Ces cessions ont permis à Société Générale de renforcer ses fonds propres et d’alléger son portefeuille d’activités jugées trop gourmandes en capital par rapport à leur rentabilité, sans avoir à diluer les actionnaires.

Pays concernés par le retrait et Repreneurs

La sortie de Société Générale s’est opérée par vagues successives entre 2023 et 2025, avec trois profils de repreneurs bien distincts. Vista Bank et Coris Bank International, deux groupes ouest-africains en phase de consolidation régionale, récupèrent des réseaux établis et des parts de marché déjà construits. Saham Group reprend la filiale marocaine pour 745 millions d’euros, sur un marché qu’il a les moyens d’absorber.

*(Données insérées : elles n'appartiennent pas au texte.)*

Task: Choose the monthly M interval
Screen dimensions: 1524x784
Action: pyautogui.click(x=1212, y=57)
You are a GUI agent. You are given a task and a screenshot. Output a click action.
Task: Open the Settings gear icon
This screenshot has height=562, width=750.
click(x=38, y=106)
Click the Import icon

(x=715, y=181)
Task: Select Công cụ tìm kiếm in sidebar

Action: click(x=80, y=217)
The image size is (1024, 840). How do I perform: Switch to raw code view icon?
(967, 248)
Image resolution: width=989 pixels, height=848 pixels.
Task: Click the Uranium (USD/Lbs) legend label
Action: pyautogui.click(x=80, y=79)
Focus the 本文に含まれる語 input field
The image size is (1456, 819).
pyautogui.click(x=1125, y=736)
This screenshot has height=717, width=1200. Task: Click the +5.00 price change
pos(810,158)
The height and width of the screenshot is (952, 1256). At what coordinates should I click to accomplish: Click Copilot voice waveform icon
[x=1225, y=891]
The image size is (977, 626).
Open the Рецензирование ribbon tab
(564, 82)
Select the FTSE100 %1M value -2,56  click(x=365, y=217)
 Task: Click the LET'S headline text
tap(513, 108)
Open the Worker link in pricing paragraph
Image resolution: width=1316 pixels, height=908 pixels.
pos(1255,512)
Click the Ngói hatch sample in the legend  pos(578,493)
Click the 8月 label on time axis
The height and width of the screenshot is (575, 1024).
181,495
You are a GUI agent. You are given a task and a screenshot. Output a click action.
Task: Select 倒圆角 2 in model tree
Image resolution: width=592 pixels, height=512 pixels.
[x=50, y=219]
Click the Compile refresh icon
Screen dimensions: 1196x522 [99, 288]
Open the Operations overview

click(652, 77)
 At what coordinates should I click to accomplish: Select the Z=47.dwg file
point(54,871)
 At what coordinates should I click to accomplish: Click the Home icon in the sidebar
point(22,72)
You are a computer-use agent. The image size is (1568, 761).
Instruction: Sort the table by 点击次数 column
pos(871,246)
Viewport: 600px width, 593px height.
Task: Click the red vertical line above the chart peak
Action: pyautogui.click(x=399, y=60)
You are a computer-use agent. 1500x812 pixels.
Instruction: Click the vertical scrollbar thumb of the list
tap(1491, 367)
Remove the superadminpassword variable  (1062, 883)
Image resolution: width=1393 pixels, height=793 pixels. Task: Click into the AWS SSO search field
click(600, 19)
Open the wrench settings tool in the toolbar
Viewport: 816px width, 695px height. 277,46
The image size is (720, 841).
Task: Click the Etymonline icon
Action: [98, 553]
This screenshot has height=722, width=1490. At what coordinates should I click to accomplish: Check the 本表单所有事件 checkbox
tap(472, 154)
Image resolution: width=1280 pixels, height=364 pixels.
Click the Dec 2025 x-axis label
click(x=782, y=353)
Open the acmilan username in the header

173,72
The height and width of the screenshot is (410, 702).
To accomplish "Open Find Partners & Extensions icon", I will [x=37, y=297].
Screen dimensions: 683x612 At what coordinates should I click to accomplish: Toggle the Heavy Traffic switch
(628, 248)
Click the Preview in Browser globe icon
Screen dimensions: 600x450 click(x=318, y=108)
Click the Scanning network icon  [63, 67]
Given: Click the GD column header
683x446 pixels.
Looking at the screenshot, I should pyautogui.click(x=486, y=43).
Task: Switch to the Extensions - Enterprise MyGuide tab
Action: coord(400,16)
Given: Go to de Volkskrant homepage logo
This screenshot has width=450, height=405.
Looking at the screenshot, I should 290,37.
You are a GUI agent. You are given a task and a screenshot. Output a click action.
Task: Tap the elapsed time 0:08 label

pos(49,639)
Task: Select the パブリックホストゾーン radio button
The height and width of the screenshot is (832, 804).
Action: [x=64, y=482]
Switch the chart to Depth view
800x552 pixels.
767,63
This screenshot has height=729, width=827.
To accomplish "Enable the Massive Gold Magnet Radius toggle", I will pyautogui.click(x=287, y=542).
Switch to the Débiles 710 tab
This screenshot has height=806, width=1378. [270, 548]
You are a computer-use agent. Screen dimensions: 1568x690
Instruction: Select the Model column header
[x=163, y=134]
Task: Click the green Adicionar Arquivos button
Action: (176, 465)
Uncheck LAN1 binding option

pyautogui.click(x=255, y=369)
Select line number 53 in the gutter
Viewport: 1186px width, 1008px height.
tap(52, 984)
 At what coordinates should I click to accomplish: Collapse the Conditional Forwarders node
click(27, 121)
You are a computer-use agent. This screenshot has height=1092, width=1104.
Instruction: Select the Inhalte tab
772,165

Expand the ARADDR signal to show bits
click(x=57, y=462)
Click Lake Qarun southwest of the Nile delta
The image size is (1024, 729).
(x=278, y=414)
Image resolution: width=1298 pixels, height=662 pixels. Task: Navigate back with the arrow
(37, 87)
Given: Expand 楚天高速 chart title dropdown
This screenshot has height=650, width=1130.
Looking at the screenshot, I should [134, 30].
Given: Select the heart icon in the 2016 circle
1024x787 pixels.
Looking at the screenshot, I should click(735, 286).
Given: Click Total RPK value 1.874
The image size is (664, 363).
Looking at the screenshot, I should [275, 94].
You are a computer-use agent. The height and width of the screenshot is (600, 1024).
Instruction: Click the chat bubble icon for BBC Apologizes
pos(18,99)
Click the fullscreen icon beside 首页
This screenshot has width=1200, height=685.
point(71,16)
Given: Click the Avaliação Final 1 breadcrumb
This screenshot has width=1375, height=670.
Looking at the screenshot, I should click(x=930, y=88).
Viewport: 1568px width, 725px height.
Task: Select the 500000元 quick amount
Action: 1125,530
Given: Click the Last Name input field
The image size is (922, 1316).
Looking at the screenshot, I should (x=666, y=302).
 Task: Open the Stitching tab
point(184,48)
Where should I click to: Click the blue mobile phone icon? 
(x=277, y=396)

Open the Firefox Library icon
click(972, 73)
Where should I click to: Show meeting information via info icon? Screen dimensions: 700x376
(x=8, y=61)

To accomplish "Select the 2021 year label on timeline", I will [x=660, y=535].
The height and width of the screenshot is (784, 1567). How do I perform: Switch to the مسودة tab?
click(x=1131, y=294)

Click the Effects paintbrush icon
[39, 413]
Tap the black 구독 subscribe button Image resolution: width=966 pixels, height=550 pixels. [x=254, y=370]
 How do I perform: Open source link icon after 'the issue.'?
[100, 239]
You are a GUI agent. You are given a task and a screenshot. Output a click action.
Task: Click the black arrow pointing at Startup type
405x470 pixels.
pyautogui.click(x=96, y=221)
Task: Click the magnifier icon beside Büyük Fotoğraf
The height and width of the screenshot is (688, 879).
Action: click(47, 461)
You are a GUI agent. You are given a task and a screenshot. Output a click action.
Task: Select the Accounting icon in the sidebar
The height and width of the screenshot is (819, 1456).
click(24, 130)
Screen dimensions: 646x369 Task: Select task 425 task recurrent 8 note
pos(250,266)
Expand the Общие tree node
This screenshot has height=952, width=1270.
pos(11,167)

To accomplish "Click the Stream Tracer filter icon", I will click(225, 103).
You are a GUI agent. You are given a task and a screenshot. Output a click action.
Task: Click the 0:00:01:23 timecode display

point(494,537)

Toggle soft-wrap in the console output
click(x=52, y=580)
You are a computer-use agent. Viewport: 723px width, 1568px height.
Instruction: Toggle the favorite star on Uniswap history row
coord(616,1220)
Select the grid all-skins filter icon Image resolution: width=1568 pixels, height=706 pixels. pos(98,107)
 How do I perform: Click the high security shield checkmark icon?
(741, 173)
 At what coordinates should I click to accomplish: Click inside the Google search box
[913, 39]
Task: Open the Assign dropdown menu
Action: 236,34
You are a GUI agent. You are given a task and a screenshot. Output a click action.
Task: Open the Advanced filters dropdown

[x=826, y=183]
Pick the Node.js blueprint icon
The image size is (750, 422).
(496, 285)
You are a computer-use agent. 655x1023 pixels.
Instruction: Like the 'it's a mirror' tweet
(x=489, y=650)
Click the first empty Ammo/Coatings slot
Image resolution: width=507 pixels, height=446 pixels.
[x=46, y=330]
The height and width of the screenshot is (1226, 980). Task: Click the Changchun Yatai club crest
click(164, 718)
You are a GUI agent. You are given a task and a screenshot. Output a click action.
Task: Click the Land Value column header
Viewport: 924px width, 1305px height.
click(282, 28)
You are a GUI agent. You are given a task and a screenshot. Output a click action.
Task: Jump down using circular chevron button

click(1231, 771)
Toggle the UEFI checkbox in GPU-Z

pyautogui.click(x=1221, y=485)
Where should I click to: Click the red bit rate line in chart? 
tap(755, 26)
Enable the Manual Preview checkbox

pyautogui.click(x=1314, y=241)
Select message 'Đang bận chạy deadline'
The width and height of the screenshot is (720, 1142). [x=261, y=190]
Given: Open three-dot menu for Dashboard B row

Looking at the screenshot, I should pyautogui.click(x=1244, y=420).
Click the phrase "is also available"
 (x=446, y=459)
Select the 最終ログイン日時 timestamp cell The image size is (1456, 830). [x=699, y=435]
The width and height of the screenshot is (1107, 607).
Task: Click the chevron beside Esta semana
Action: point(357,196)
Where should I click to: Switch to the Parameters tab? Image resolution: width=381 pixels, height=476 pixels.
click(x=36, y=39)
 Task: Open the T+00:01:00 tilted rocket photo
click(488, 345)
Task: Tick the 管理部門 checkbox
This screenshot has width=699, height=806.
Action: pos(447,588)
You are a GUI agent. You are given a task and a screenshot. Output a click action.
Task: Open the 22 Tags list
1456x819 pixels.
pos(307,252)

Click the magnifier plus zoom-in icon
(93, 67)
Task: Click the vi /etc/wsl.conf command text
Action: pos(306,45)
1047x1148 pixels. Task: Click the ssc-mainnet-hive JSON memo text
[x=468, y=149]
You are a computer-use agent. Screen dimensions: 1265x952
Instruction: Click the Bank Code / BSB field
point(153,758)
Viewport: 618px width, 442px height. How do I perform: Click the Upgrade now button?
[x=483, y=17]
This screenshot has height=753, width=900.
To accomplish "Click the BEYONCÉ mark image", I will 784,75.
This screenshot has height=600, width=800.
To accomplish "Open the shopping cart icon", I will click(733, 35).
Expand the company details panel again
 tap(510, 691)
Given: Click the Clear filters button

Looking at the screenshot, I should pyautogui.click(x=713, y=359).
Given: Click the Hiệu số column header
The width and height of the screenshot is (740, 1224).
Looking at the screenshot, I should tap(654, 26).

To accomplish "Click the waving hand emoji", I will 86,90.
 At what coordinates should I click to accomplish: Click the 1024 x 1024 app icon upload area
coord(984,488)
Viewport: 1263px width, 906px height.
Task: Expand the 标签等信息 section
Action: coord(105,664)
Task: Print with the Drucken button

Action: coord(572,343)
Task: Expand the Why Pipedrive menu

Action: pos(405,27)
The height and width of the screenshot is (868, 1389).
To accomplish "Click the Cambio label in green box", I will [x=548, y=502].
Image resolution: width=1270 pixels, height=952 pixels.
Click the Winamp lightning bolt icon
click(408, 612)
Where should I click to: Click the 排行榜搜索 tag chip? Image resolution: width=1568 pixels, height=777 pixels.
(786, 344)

Enfin, le Congo, le Bénin et le Cameroun ont repris directement les filiales locales, souvent faute d’acquéreur privé crédible, ce qui pose des questions sur la gouvernance et la solidité future de ces entités.

Une opportunité pour l’Afrique

Ce retrait libère de l’espace pour des groupes africains qui veulent devenir de vrais consolidateurs régionaux. Vista, Coris, AFG récupèrent en effet des actifs, des réseaux, des dépôts, des portefeuilles clients et des positions de marché déjà bien établies.

Mais l’opportunité n’est pas automatique. Ces groupes restent de taille modeste à l’échelle internationale, avec un accès aux marchés de capitaux plus contraint que leurs prédécesseurs européens. C’est précisément cet accès qui permet de financer les grandes entreprises, les projets d’infrastructure et le commerce régional.

Cette transition peut renforcer une forme de souveraineté financière, à condition que les nouveaux acquéreurs maintiennent des standards solides en gouvernance, gestion du risque, et qu’ils préservent l’accès au financement international dont dépend une partie de leur clientèle corporate.

Une bancarisation africaine qui progresse avec ses propres codes

Le retrait des banques européennes intervient dans un secteur en transformation profonde. En Afrique subsaharienne, la part des adultes disposant d’un compte est passée de 49 % en 2021 à 58 % en 2024, portée en grande partie par l’essor du mobile money. Ce décalage est important : le modèle de banque universelle à réseau physique dense, sur lequel les groupes européens avaient bâti leur présence, est précisément celui que le marché est en train de contourner.

Les groupes africains qui reprennent ces actifs devront donc gérer une transition : valoriser un héritage de réseau tout en basculant vers des modèles plus légers, plus digitaux, mieux adaptés à une clientèle jeune et mobile.